> _TASK REQUIREMENTS_:
Please rewrite the items starting at the line containing "Play the Seven Suns Story episode" and ending at the last line of the items, replacing "episode" with "chapter" and keeping everything else the same. Leave the pictures out of your answer.

> _TASK INPUT_:
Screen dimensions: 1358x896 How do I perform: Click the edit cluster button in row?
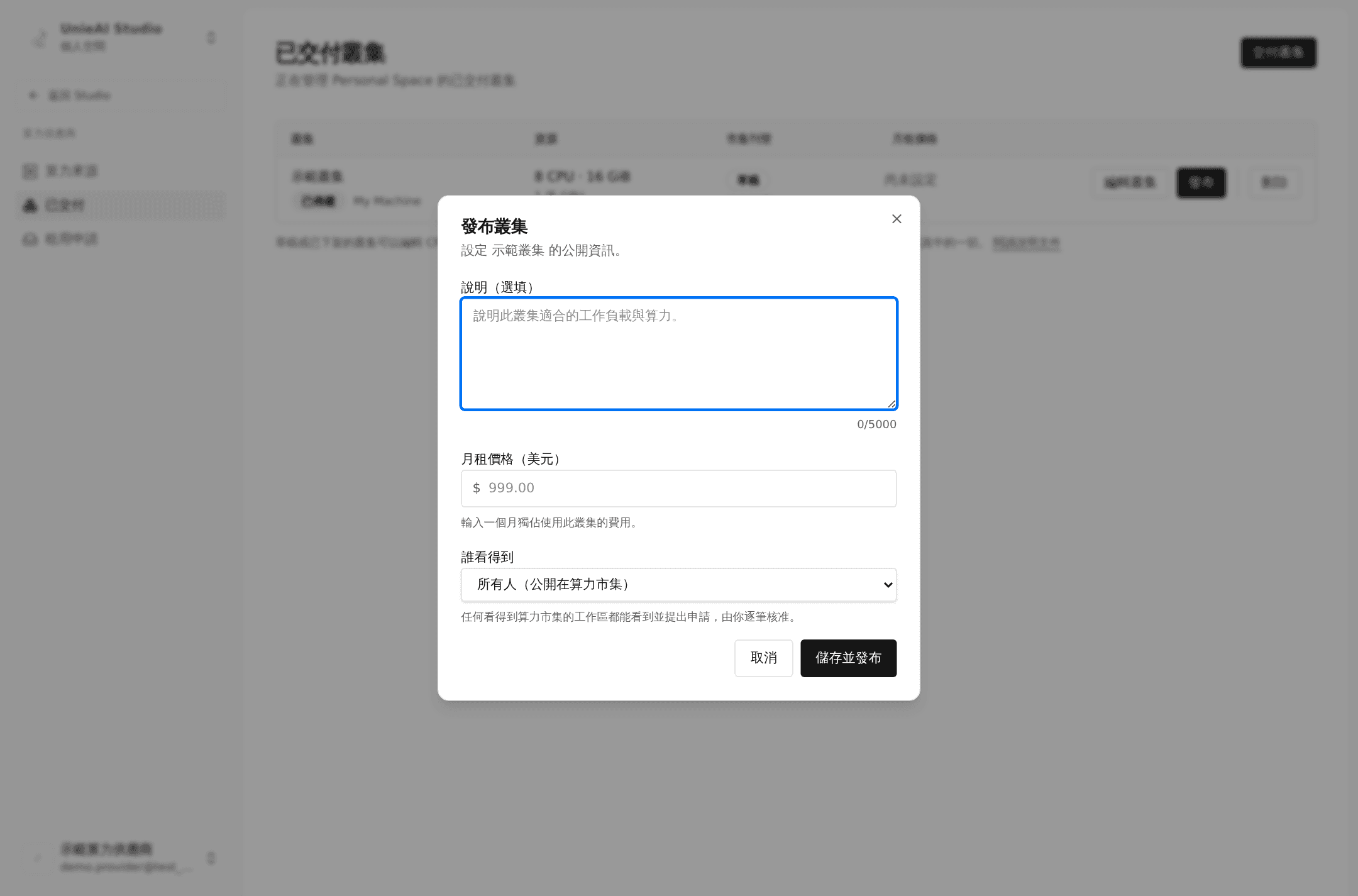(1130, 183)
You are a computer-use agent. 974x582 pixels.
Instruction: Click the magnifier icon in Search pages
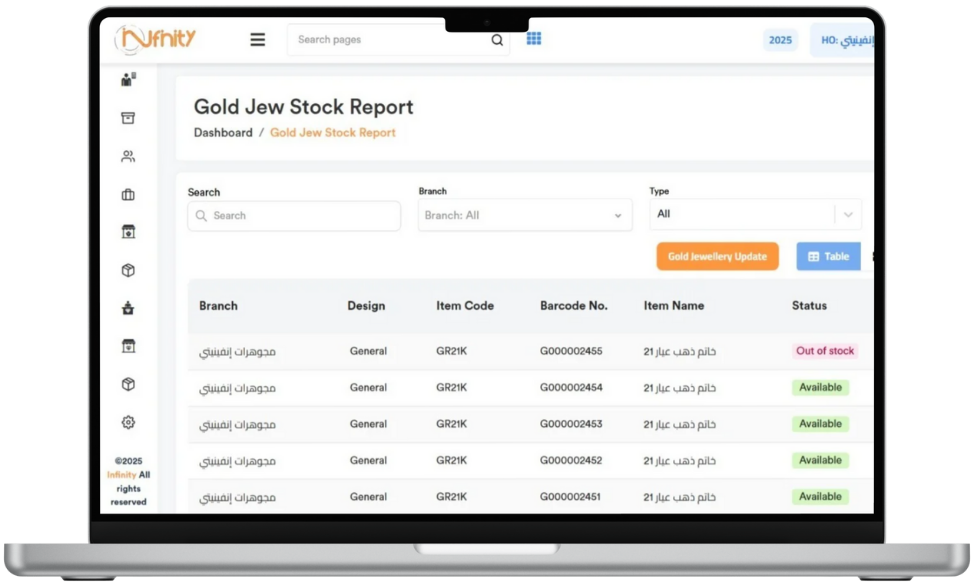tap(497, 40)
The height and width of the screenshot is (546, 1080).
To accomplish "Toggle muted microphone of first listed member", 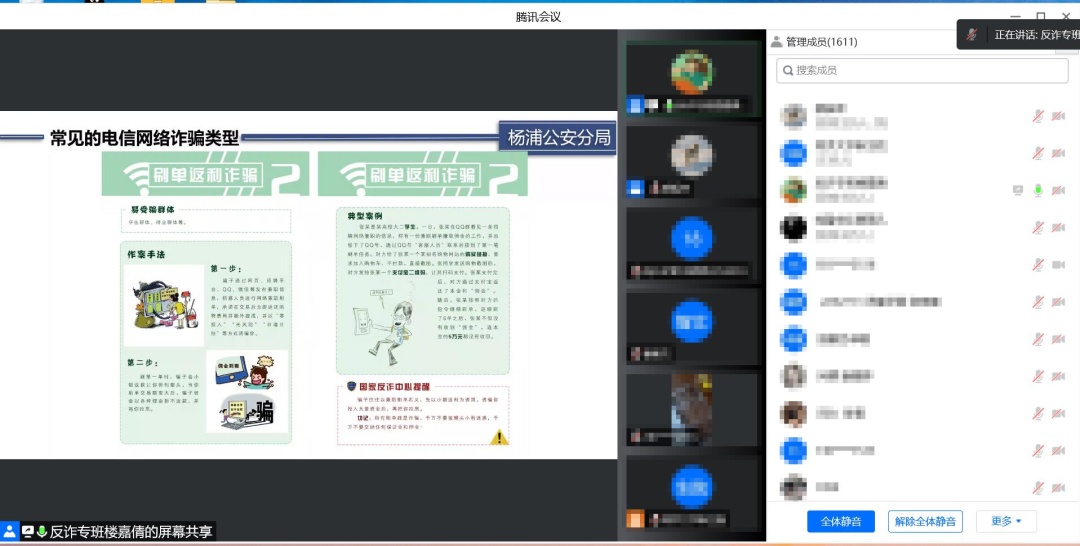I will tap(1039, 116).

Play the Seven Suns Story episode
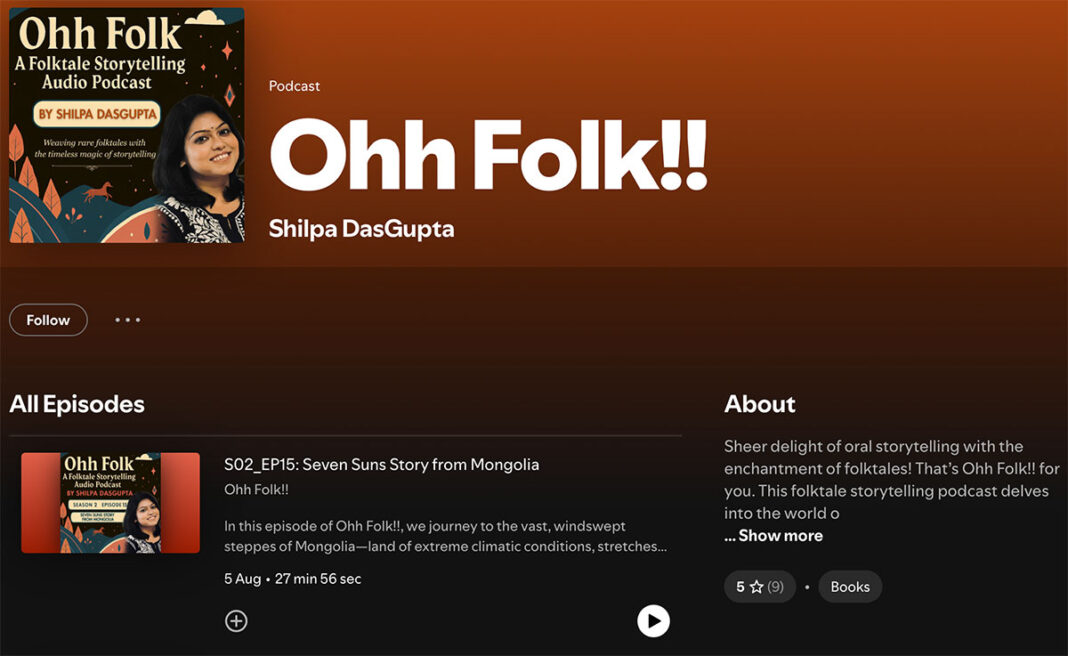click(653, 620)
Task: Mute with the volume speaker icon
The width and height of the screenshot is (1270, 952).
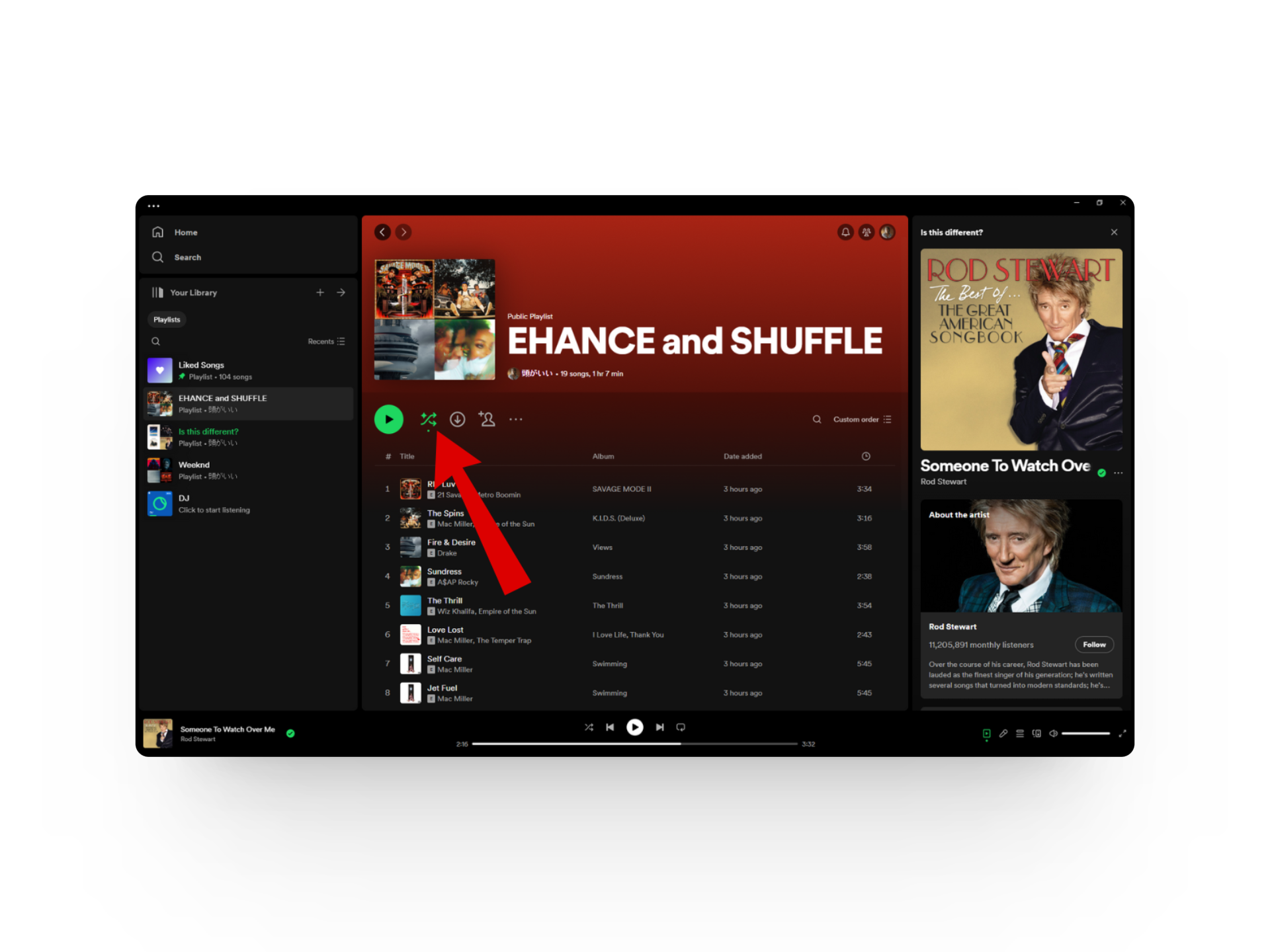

> _WRITTEN RESPONSE_:
Play the Seven Suns Story chapter
click(653, 620)
Task: Mute with the volume speaker icon
The width and height of the screenshot is (1270, 952).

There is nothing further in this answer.